» **Aim of the exercise**
Reproduce verbatim the lines of the data below, beginning with the line containing "Given: Click the" and continuing through the end of the data. Leave the pictures out of your answer.

» **Extracted information**
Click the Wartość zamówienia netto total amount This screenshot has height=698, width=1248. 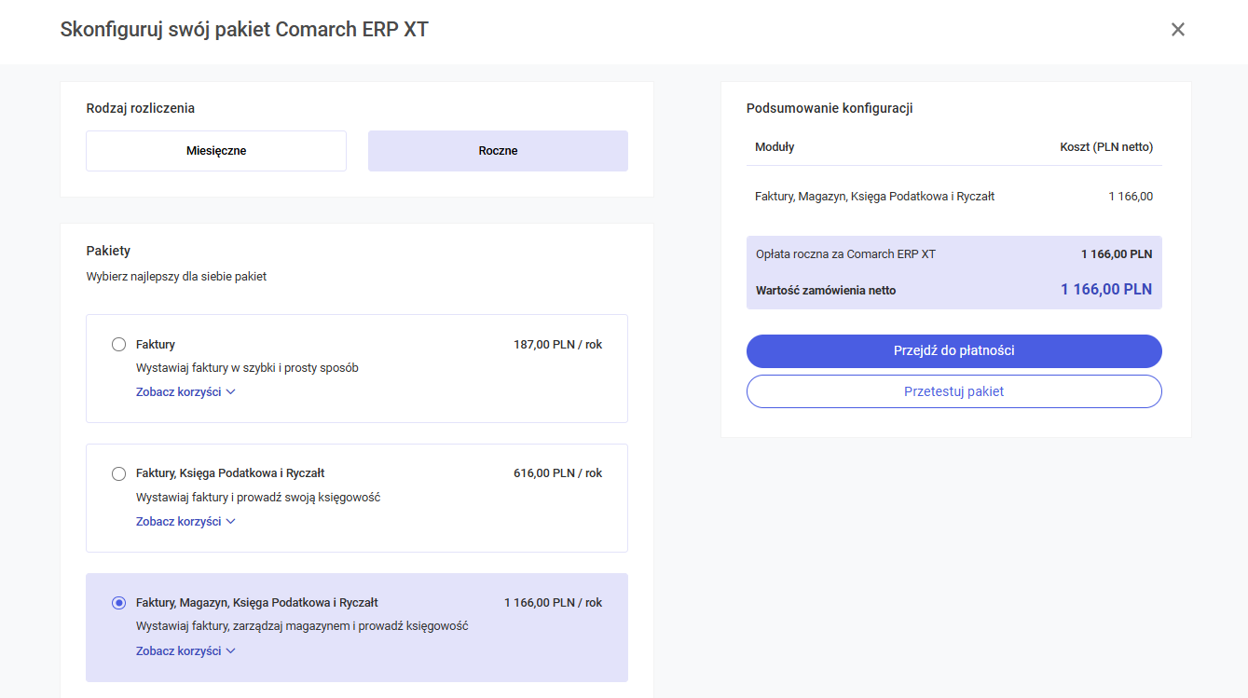point(1105,290)
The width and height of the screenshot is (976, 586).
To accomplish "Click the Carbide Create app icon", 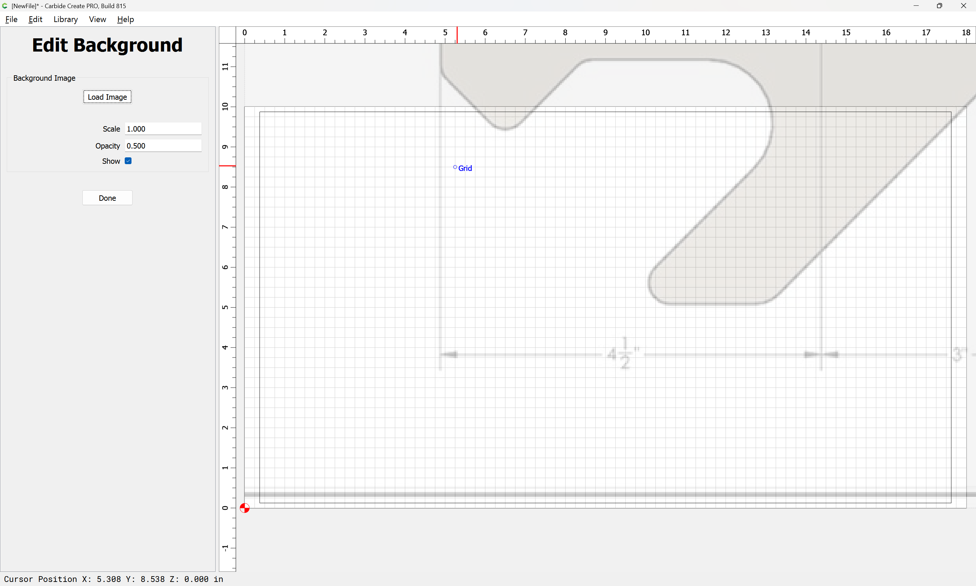I will [5, 6].
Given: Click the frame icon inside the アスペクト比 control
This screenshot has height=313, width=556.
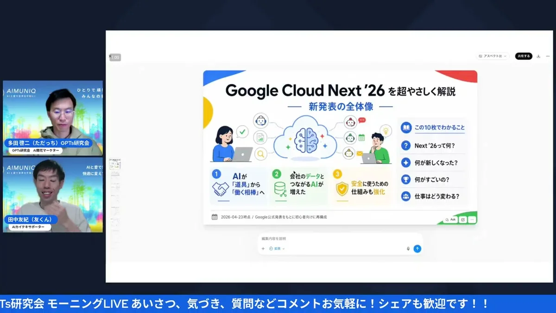Looking at the screenshot, I should click(x=480, y=56).
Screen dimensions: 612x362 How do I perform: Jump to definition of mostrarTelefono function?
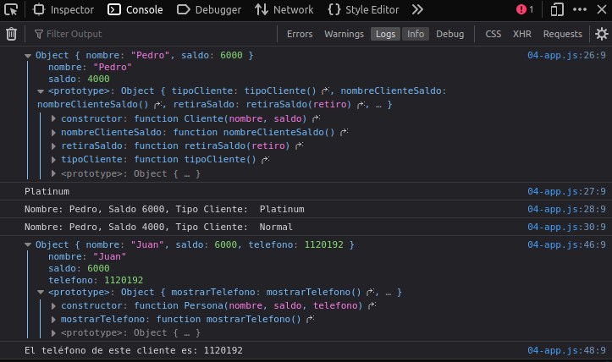point(311,319)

» **Response**
Given: Click the frame icon inside the アスペクト比 control
This screenshot has height=313, width=556.
Looking at the screenshot, I should click(x=480, y=56).
Screen dimensions: 612x362 How do I perform: Jump to definition of mostrarTelefono function?
point(311,319)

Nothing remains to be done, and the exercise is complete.